Piccadilly’s exceedingly grand Criterion restaurant is launching a summer menu taking inspiration from the highlights of the English social season such as the Chelsea Flower Show, Wimbledon and Polo in the Park, including a Chelsea lavender panna cotta with elderflower and champagne jelly and flower petals. £20 for two courses, £25 for three courses with a glass of champagne. 224 Piccadilly, W1J 9HP. www.criterionrestaurant.com.
Dukes Bar at the ever-so-smart Dukes Hotel in St James’s has a reputation for classic martinis, to which it’s giving a floral makeover, incorporating rose vodka, elderflower and strawberry liquors, and rose petals. 35-36 St James’s Place, SW1A 1NY. www.campbellgrayhotels.com.
Luxury chocolatier Artisan du Chocolat already has a range of rather sensational flower-flavoured chocolate truffles including violet, lavender, rose and Moroccan mint versions. It’s also produced a no-less aromatic orchid and orange blossom bar (below) specially for the RHS Chelsea Flower Show’s charity gala preview on 29 May, which is also available from all Artisan du Chocolat shops for £2.50. www.artisanduchocolat.com.
The Dorchester Hotel is offering a Floral Champagne Afternoon Tea or the week of the flower show.

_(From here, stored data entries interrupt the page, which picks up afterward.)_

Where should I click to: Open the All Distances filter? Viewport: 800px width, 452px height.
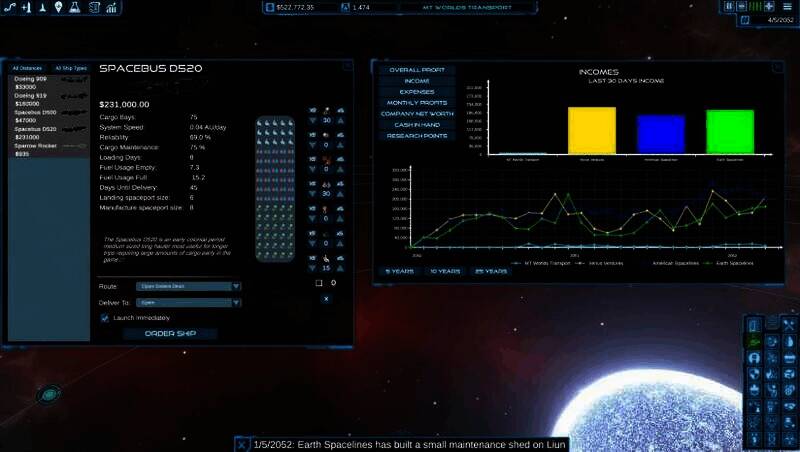tap(29, 68)
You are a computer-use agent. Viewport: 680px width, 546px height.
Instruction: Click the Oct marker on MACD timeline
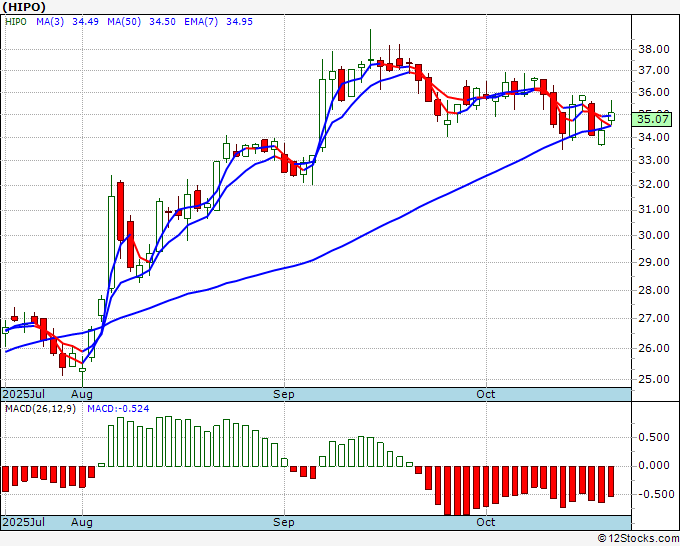(485, 522)
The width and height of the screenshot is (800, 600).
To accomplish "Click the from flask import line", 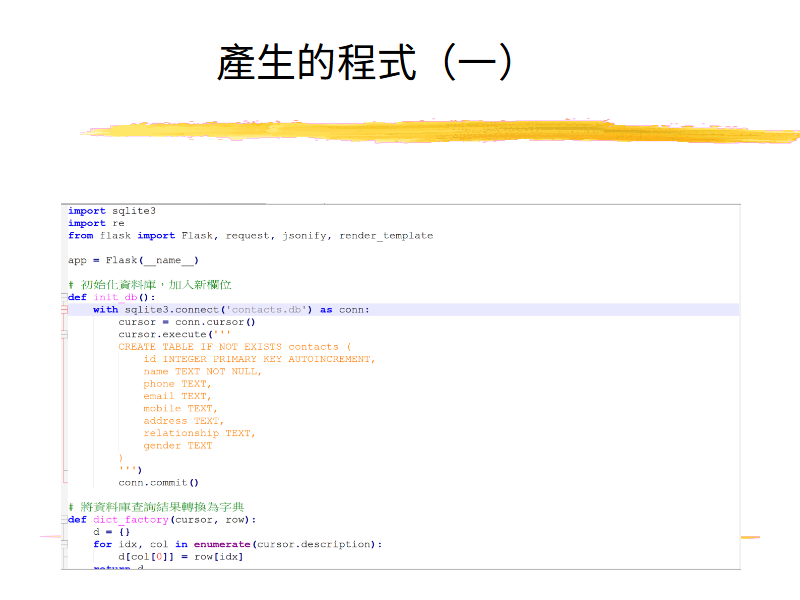I will click(x=250, y=236).
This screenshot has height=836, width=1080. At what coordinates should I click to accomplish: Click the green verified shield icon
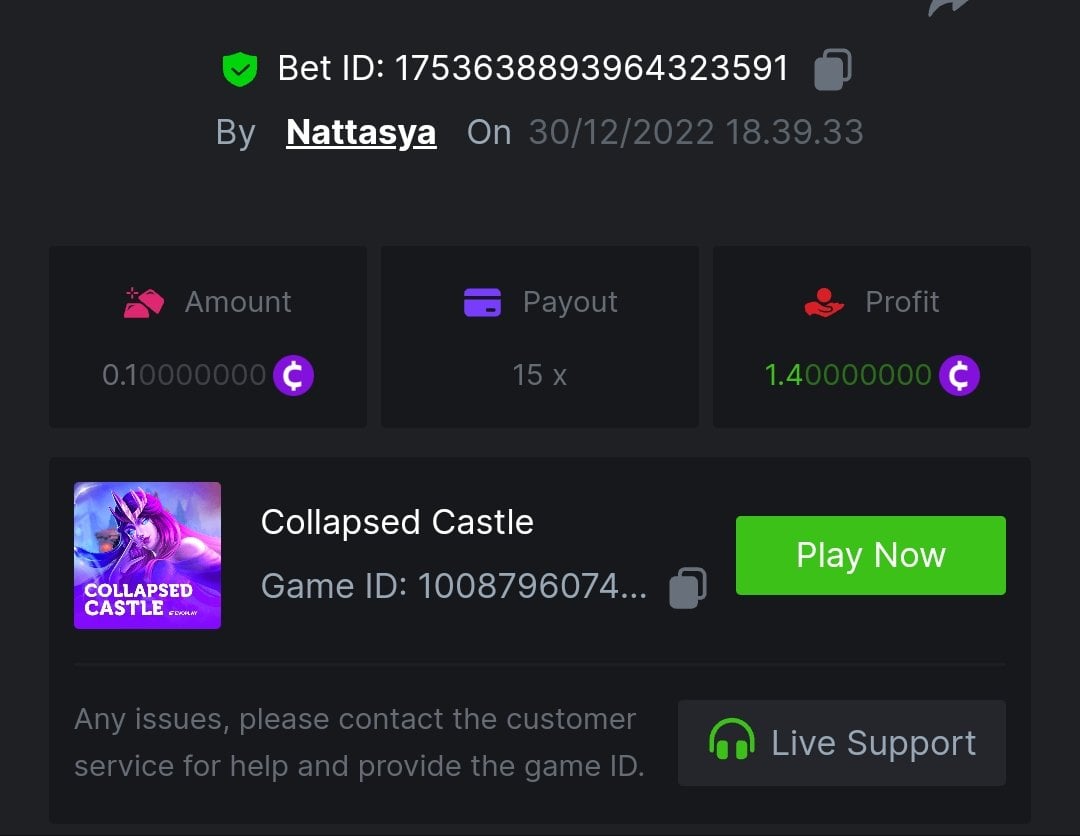pos(240,69)
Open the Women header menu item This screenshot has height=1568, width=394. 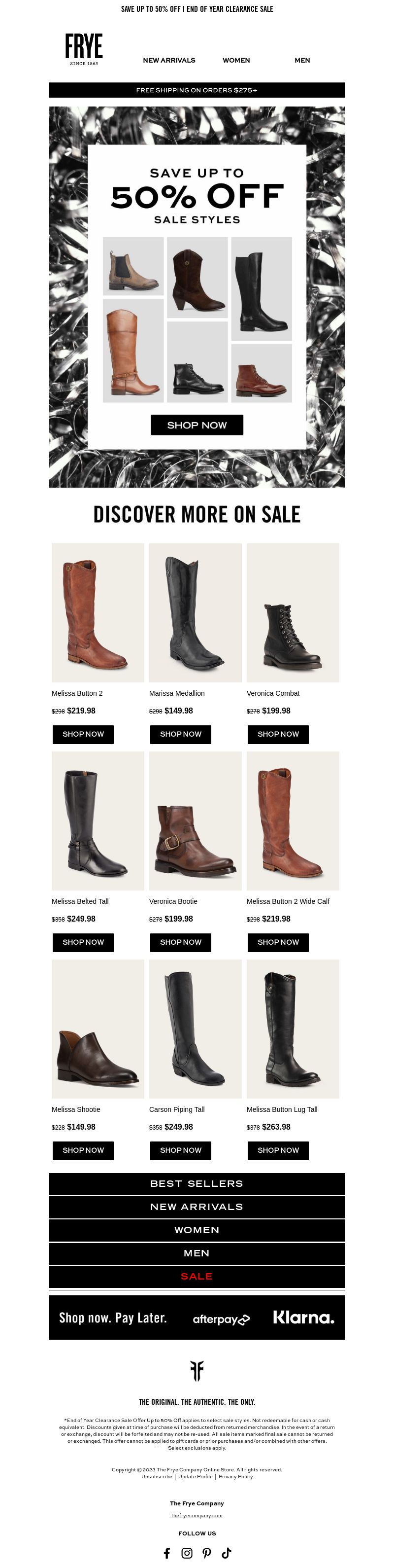[x=236, y=60]
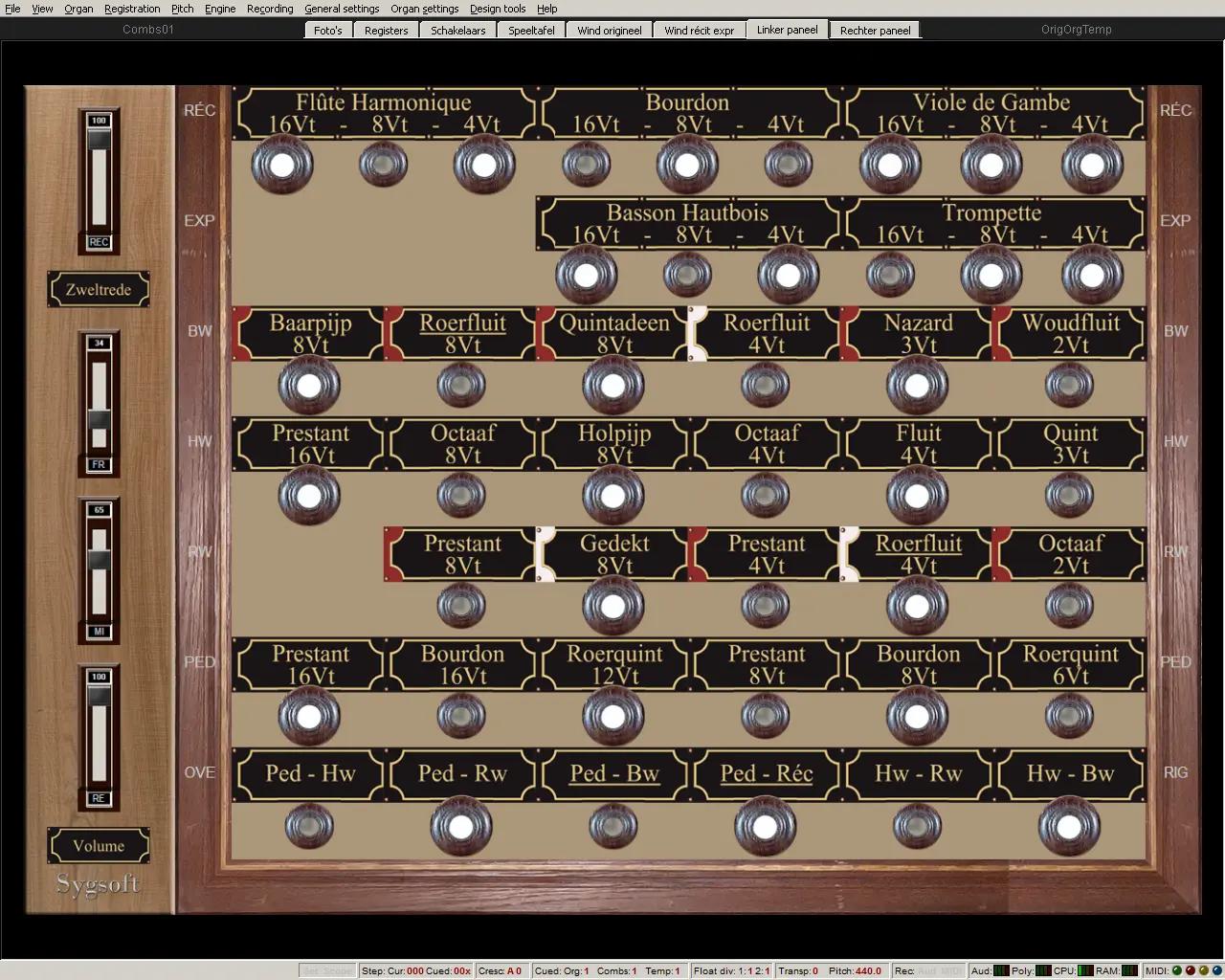
Task: Open the Organ settings menu
Action: coord(424,9)
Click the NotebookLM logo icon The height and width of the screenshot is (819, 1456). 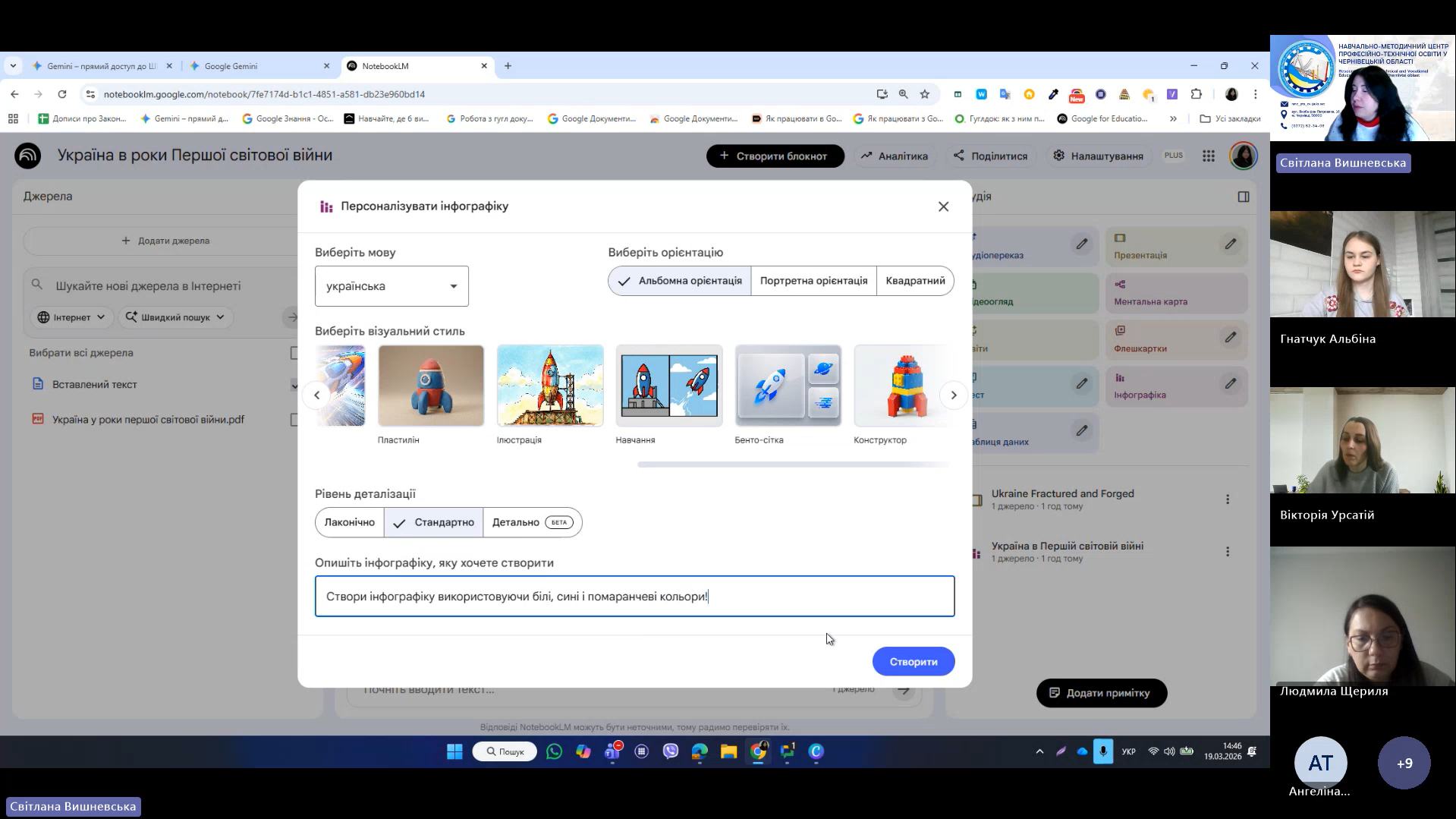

Alongside the usual scones, sandwiches and pastries will be a lychee, raspberry and rose mousse, and strawberries covered in vanilla with handmade petals, all served with a berry-flavoured Laurent-Perrier Cuvée Rosé served in a cherry-blossom glass. If you book a tea by 19 May you can be entered into a draw to win a pair of tickets to the RHS Chelsea Flower Show. Promenade, The Dorchester Hotel, Park Lane, W1K 1QA. www.thedorchester.com.